Additional disclosures regarding non-GAAP metrics, including the reconciliation of those non-GAAP metrics to GAAP, are contained in our earnings release and investor presentation, which are furnished as exhibits to the Form 8-K we filed yesterday with the SEC and are also available on the Investor Relations page of our website, simmonsbank.com. Operator, we're ready to begin the Q&A.

Operator (participant)

Thank you, and as a reminder, if you'd like to ask a question, please press star then one. To remove yourself from queue, please press star then two. Our first question today comes from Matt Olney at Stephens. Please go ahead.
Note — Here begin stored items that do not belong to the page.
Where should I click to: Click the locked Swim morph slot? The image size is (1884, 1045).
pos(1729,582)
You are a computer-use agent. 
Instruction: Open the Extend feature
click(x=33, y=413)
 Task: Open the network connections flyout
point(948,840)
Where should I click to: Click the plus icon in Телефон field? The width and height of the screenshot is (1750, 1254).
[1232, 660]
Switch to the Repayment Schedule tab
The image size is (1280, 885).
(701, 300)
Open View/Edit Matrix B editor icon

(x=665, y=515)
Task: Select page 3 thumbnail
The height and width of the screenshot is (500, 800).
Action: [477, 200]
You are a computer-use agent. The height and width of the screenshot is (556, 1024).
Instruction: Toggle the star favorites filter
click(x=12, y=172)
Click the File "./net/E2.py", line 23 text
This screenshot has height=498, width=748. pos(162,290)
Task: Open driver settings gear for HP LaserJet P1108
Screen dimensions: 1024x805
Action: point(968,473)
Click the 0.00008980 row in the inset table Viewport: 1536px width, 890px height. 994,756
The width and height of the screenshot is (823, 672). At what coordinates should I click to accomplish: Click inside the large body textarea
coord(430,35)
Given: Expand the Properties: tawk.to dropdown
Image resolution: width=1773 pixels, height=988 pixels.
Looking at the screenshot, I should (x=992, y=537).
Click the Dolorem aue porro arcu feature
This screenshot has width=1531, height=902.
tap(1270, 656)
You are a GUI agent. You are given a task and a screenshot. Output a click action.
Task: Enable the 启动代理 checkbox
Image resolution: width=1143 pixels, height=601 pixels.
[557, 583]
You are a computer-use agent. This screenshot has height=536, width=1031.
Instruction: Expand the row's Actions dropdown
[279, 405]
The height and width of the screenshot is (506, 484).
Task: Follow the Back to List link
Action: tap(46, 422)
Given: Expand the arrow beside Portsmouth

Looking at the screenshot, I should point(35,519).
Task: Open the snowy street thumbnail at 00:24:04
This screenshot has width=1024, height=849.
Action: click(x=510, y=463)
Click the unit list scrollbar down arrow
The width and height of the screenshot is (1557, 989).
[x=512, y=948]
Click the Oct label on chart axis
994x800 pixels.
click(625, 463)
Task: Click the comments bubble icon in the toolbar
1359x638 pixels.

Matt Olney (Managing Director)

Hey, thanks. Good morning, everybody. Want to start on the loan growth front, loan growth took a nice step forward in the Q4. Any more colors on the drivers? And then the second part, I just want to understand the pipeline discussion, disclosures. Looks like the approved and ready to close pipeline moved up nicely, but the overall pipeline was still flat out. So just trying to appreciate maybe the various components of that pipeline and then what that means for growth in 2026. Thanks.

James Brogdon (President and CEO)

Yeah, thanks, Matt. I'd say a few things to comment first on the quarter, and then we can talk about pipelines in 2026. We were certainly pleased with the pace of growth for loans in the Q4. That quarter really had the highest level of production, I think, that we've seen in at least a couple of years. At the same time, we still had elevated paydowns in the quarter, but the level of production was more than enough, obviously, to offset that level of paydowns and drive some meaningful growth. I would also call out for the Q4, in case it's not obvious to you. There are some, you know, arguably some seasonal adjustments to the Q4. Q4 growth for us tends to be slower on the Agri side, and Agri loans were down.

Mortgage Warehouse loans were down. We obviously divested some loans and had some charge-offs in the quarter. So really, when you think about Q4 underlying growth rate, it was well in excess of the 7% annualized that we disclosed on a total loan basis. So again, I think it demonstrates the ability for us to really move the needle from a loan growth perspective. At the same time, your question on pipeline and kind of 2026 outlook, our guide is not to have sort of sustained that level of growth. We just had some good timing of some things, and pipelines coming out of Q3 and early Q4 that pulled through and led to some really nice funded commitments throughout the quarter.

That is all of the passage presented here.